## PROBLEM
Among the entries below, only the lines from the one with "How do I perform: Select" through the one with "Task: Open notifications panel with badge 9" are to be retyped, exactly and without pictures.

## STORED DATA
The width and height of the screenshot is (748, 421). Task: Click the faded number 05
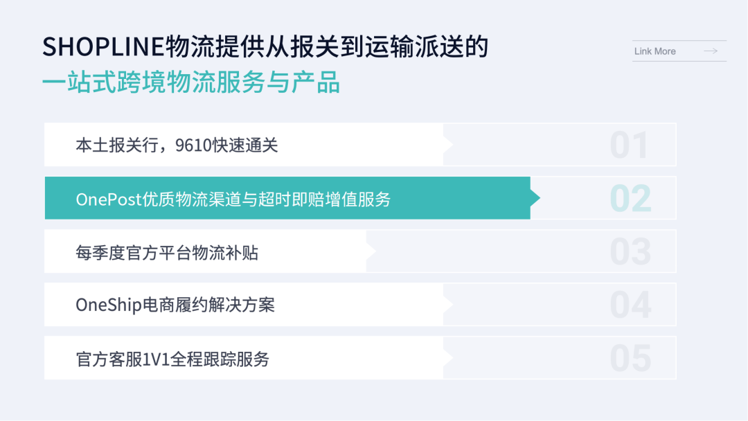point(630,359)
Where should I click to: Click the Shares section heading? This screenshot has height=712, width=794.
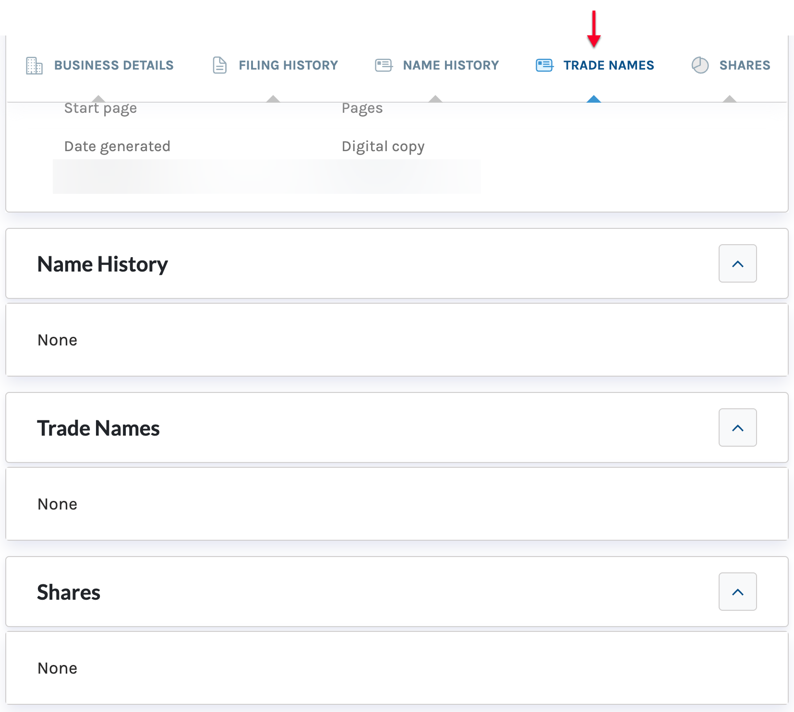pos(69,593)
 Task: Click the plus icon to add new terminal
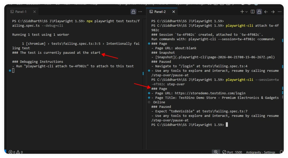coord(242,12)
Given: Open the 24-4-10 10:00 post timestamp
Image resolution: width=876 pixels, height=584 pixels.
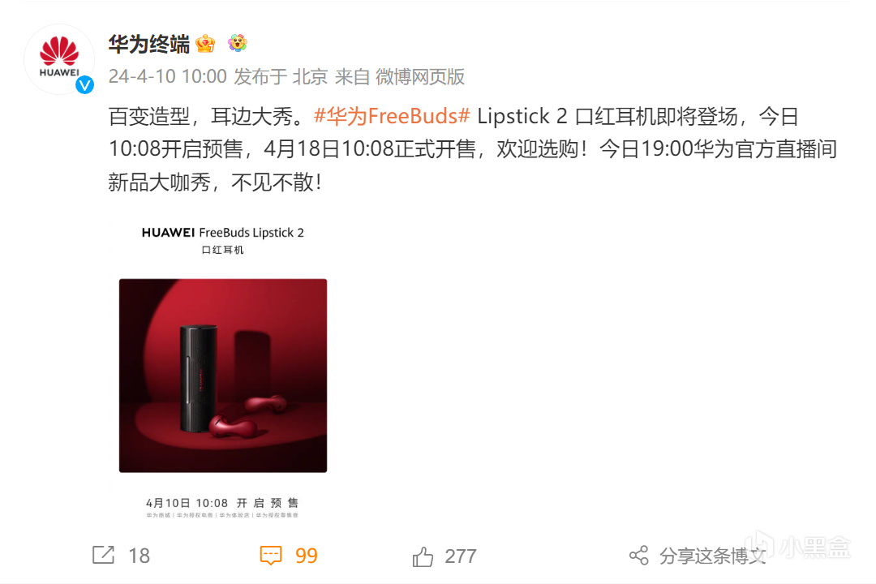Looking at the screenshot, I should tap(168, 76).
---
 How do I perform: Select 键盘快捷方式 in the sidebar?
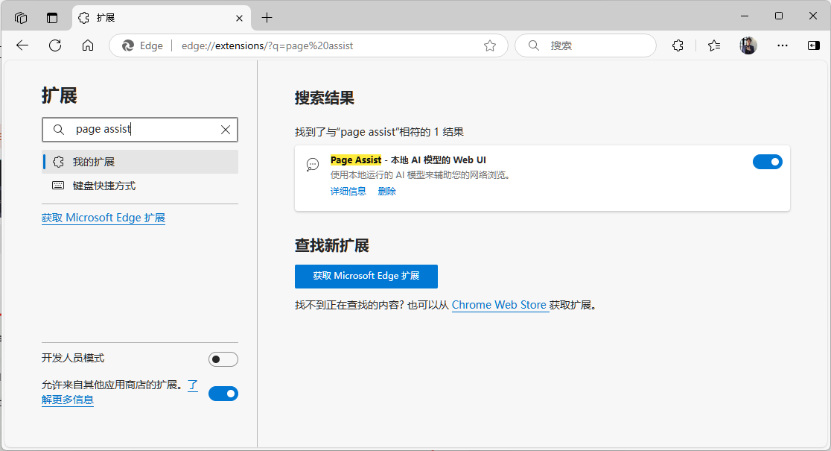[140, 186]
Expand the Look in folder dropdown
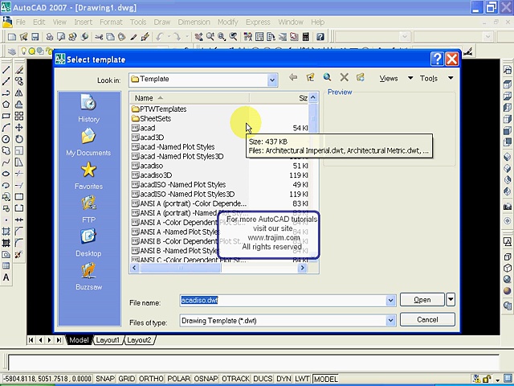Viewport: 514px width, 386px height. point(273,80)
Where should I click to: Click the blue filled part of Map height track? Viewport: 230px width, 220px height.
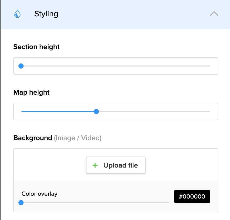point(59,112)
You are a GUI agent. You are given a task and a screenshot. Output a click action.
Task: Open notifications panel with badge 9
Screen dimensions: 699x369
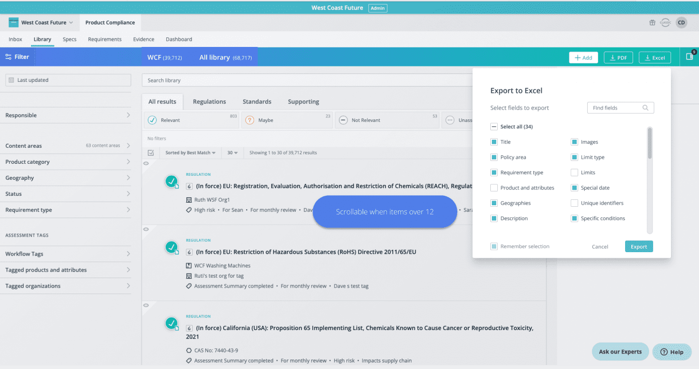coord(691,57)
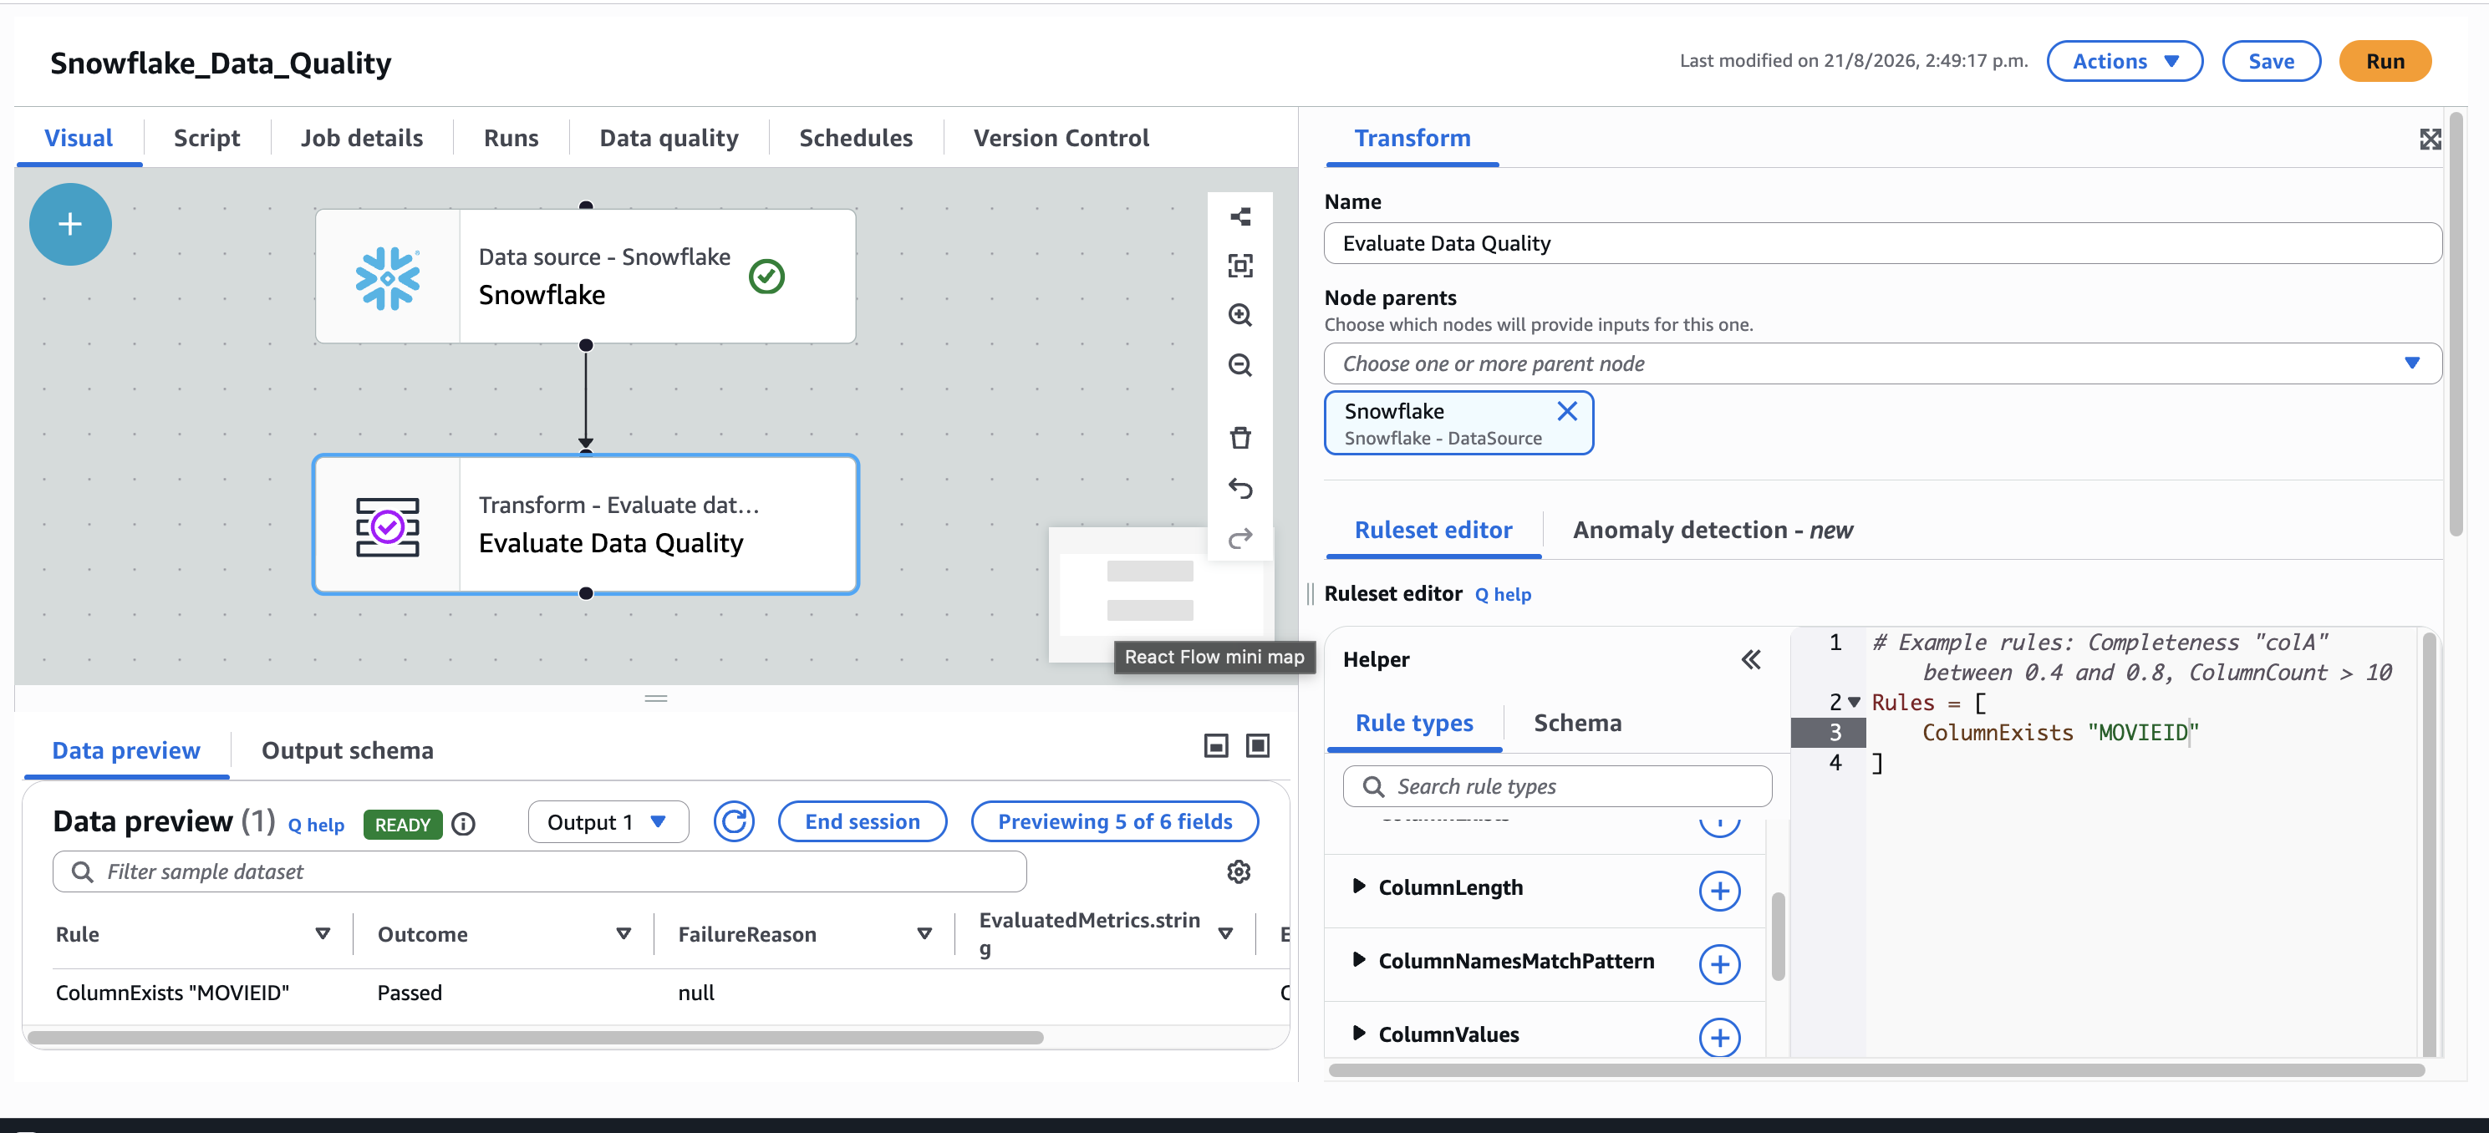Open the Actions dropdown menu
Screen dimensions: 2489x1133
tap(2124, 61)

## COMPLETED EXERCISE
 How do I perform: Select 键盘快捷方式 in the sidebar?
[140, 186]
Expand the Look in folder dropdown
Viewport: 514px width, 386px height. point(273,80)
Where should I click to: Click the blue filled part of Map height track? Viewport: 230px width, 220px height.
point(59,112)
You are a GUI agent. You are given a task and a screenshot. Output a click action.
Task: Open notifications panel with badge 9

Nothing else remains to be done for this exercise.